Financial and economic ministers from around the world met this last Sunday in Washington, DC and, of all things, talked about food. This might have been a way to dodge talking about crumbling conditions in the world’s capital markets. But something more imminent seemed to be on their minds. The president of the International Monetary Fund said: “As we know in the past, sometimes those questions lead to war. We now need to devote 100 percent of our time to these questions.”
“These questions” refers to the political instability caused by rising food prices in nations such as Haiti, Egypt, the Philippines, Niger, and up to 36 others and how to prevent that instability from toppling those nation’s governments. Robert Zoellick, former US representative to the World Trade Organization and now president of the World Bank, said “We have to put our money where our mouth is now, so that we can put food into hungry mouths.” The answer that these men offered to “these questions” revolved around how to increase the commitment of industrialized nations to funding food aid to poor nations.
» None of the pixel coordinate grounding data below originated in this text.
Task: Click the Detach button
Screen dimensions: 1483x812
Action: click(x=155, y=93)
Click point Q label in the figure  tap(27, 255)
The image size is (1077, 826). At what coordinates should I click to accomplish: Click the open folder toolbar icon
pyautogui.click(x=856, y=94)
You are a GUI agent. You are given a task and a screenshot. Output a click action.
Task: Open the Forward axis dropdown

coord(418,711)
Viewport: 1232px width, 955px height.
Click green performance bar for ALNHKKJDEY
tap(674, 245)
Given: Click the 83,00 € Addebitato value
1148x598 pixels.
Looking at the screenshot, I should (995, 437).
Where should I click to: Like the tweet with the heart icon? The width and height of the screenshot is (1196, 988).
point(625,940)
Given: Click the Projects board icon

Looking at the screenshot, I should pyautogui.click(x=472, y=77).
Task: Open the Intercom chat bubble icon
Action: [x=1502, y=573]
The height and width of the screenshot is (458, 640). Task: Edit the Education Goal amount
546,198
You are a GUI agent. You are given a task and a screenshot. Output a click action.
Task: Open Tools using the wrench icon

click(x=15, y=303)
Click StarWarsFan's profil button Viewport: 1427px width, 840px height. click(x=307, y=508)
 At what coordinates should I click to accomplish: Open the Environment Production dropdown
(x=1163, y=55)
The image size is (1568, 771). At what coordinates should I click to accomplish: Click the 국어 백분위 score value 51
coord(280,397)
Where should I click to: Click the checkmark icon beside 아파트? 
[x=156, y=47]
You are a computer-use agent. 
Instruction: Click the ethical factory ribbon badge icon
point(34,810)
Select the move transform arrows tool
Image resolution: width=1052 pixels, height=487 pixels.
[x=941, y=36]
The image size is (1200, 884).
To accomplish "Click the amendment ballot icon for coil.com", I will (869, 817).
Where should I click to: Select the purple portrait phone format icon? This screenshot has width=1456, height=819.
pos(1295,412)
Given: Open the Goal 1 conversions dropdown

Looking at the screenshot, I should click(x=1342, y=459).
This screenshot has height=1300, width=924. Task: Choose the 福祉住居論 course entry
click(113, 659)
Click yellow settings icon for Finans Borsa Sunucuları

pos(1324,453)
No one talked about how to enable the people of these nations to return to their traditional agricultural practices so that they will be self-sufficient as well as return to their traditional diets. Instead, their solution is to export crops produced in overabundance by agribusinesses in industrialized countries supported by government subsidies sent to a handful of farmers whose mailing addresses are in Manhattan.
A real answer to “these questions” presented itself at the same time that the world’s financial bigwigs were wringing their hands. One of the six winners of the Goldman Environmental Prize, Jesus León Santos, is revitalizing traditional agricultural practices in Oaxaca, Mexico. Starting over 20 years ago with a small tree planting project, his organization is reversing the erosion that started with the European invasion 500 years ago, stopping the out migration of people from the region devastated by the North American Free Trade Agreement, and returning native food crops to cultivation. We know it as sustainable agriculture.
The 1500 farmers in this movement use manure, not chemical fertilizer. They don’t use pesticides. And there isn’t a GMO crop in site. They’re not following these practices out of an environmental consciousness as we urbanized folk would understand it. They’re doing it because it empowers them.
Although the Oaxacan farmers receive some outside support, it’s the day-to-day magic of people supporting each other, using local knowledge, and strengthening their way of life that has made this movement a success.
Compare and contrast: wealthy nations dropping surplus commodities on hungry people displaced from their traditional agricultural practices by the very organizations responsible in whole or in part for creating these emergency conditions; versus people working together to restore the productivity of their land through traditional agricultural practices. It’s top-down versus bottom-up.
The Oaxacan farmers’ solution is such a good one that other farmers from around the world—including some in the United States—are talking to them.
The Sustainable Health Institute advocates just such solutions from the bottom up. It’s about people using local knowledge to build a thriving community. It’s about sharing that knowledge among communities. And while outside support is often critical in creating healthy communities, medical interventions (the equivalent of importing subsidized food to put into hungry mouths) whether conventional or alternative are not the answer—handy for an emergency, but not for sustainability. The economic, intellectual, and emotional resources that sustain our health are the one’s that feed our strength.